» **BRIEF A**: List the five precepts that the passage on puñña names.

» **TEXT**:
And although the Buddha does mention that large gifts can create a great deal of puñña, he’s quick to add that the goodness of even great gifts of generosity to highly attained individuals is no match at all for the goodness that comes from observing the five precepts: abstaining from killing, stealing, illicit sex, lying, and taking intoxicants. The goodness of observing the precepts, in turn, is no match for the goodness of developing a heart of goodwill.

In other words, the kamma of virtue and vice, both inner and outer, is much stronger than the kamma of generosity, so there’s no truth to the idea that the puñña of generosity can buy your way out of the results of a life of corruption or crime. A better way to compensate for any past misdeeds would be to recognize them as mistakes, to resolve not to repeat them, and to devote the heart to the practice of virtue and goodwill. These, the more powerful forms of puñña, are not for sale. In fact, they’re open to all, rich or poor. There are always opportunities in any life to practice them, which means that the path to an abundant and lasting happiness presents itself to everyone at every moment.

For many people, though, all this talk of objective grades of happiness still seems too calculating. Goodness and happiness, in their eyes, shouldn’t be measured or analyzed, and instead should be allowed to be subjective, spontaneous, and serendipitous. That’s part of their joy.

» **DATASET ENTRIES**:
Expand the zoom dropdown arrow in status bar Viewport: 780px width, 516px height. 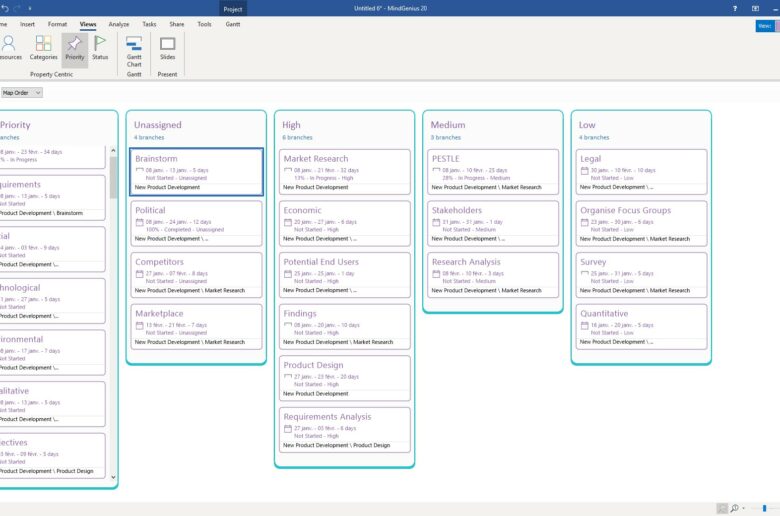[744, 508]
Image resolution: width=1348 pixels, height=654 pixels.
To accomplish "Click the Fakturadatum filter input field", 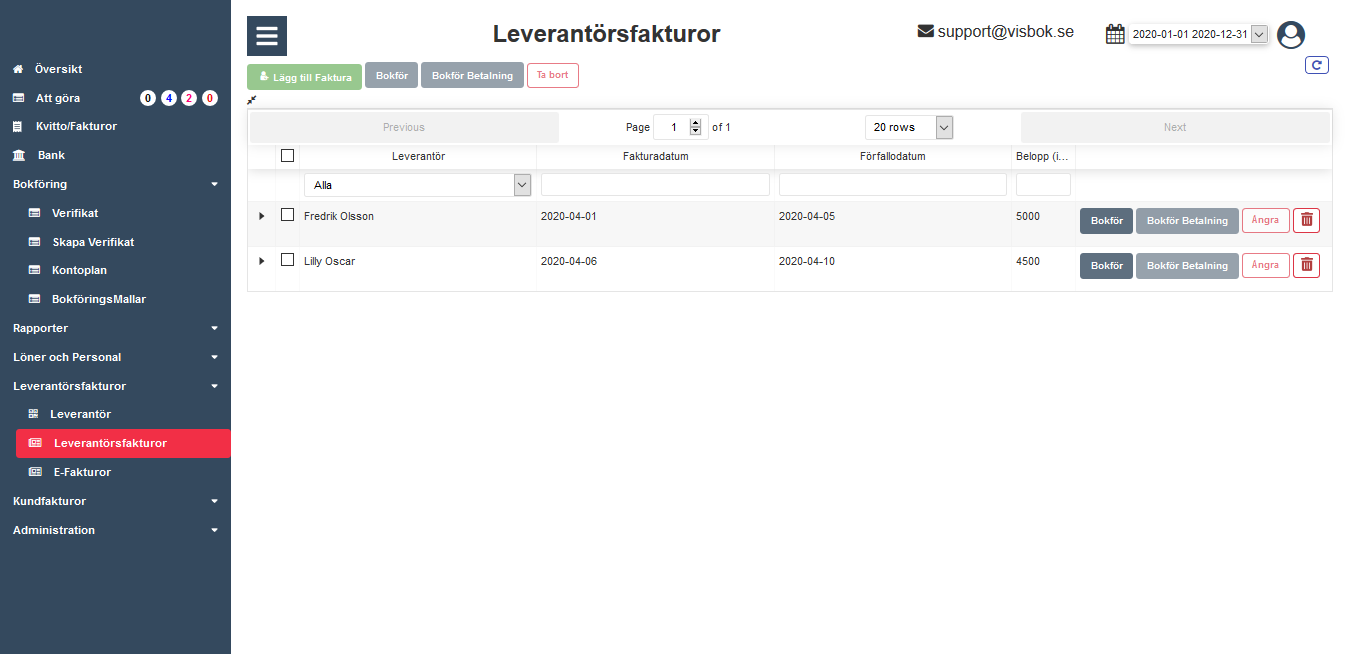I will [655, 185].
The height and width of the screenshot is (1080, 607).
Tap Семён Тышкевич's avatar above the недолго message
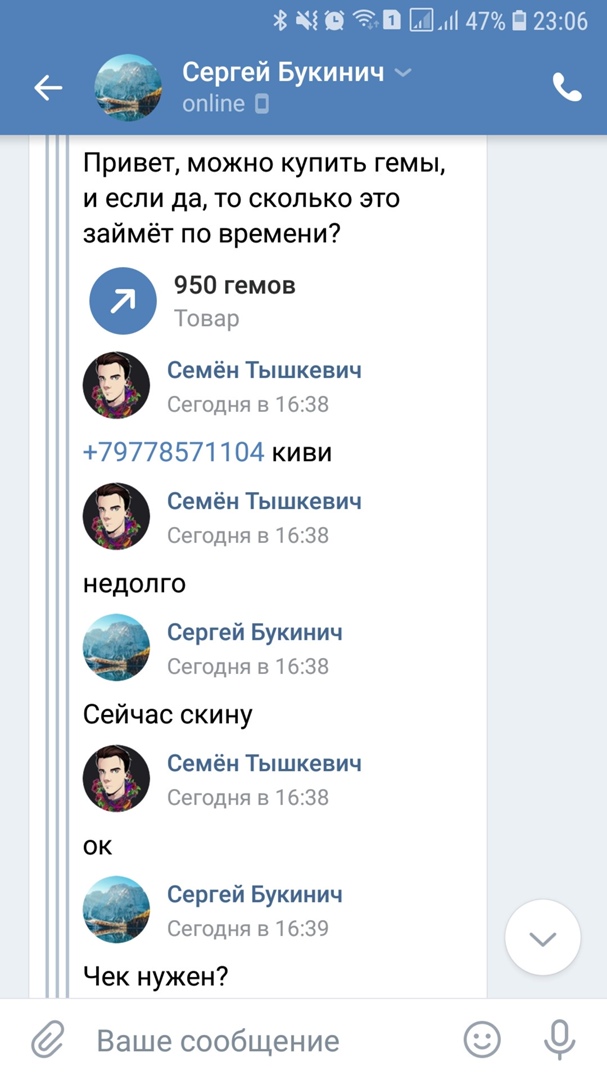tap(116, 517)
* * *
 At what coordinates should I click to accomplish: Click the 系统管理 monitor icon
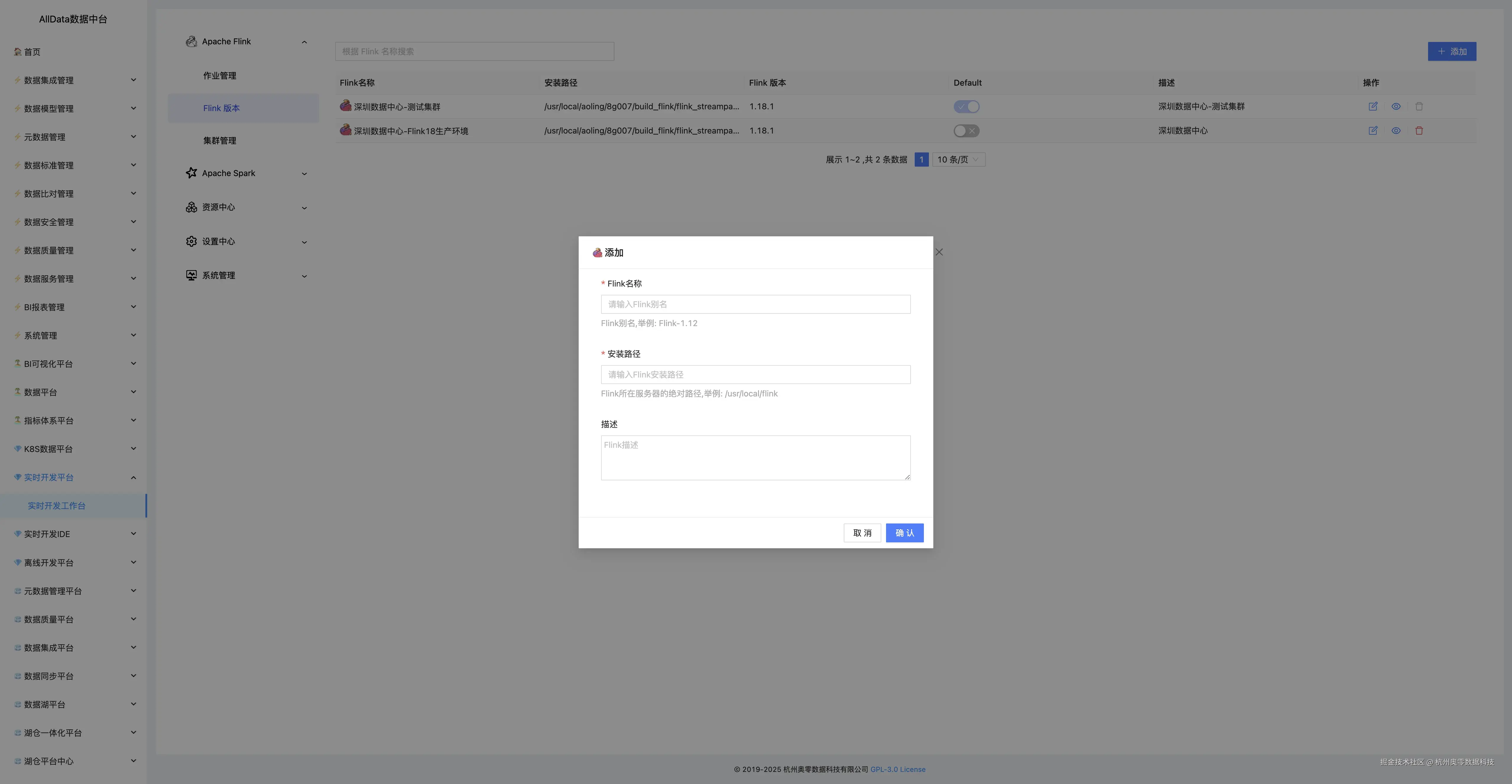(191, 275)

» **BRIEF B**: Duplicate the lines of the records starting at the line that has "The height and" and stopping after the line that has "tap(116, 517)". Leave the pictures out.

» **FULL SOLUTION A**:
1. Abstaining from killing
2. Abstaining from stealing
3. Abstaining from illicit sex
4. Abstaining from lying
5. Abstaining from taking intoxicants

» **FULL SOLUTION B**:
The height and width of the screenshot is (1080, 607).
Tap Семён Тышкевич's avatar above the недолго message
tap(116, 517)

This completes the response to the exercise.